Der Wochenrückblick mit Hans Heckel
Vertrauen! / Wie uns Geldverdienen arm macht, wieso Ärzte lieber nicht mehr FDP wählen, und wohin der Rösler besser nicht reisen soll

In diesen wilden Tagen ist alles anders, als wir es gewohnt waren. Seit Menschengedenken galt die Regel: Wer mehr einnimmt, der hat auch mehr Geld. Ist ja auch logisch, oder?

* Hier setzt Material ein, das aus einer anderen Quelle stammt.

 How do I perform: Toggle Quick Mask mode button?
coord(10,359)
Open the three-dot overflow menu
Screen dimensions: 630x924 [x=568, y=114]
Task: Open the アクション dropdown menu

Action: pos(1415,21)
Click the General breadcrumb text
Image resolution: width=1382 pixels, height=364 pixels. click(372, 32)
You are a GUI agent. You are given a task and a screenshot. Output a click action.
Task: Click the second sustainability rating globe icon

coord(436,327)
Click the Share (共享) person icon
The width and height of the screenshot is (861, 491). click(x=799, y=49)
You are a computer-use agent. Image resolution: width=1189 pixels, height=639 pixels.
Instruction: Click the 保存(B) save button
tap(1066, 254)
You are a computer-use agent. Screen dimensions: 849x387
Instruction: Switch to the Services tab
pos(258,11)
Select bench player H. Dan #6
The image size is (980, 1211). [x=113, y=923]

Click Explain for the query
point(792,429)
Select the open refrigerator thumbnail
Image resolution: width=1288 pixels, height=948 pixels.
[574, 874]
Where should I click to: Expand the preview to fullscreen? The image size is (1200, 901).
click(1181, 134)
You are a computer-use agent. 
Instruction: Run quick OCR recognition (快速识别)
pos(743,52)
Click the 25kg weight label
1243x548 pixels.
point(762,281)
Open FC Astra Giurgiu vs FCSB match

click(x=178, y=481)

Möchte man meinen, stimmt aber nicht mehr. Eben erreichte uns die frohe Botschaft, dass die deutschen Exporte im September kräftig zugelegt haben, ganz anders als befürchtet. Damit erhob noch einmal der sagenhafte Aufschwung sein Haupt, den die deutsche Wirtschaft nach dem Konjunkturdesaster von 2009 hingelegt hat. Wachstumszahlen waren das! Traumhaft. Kein anderes großes Industrieland der westlichen Welthälfte habe sich so schnell wieder berappelt wie wir, ließen uns die anerkennenden Kommentare in- und ausländischer Medien wissen. Das tat gut.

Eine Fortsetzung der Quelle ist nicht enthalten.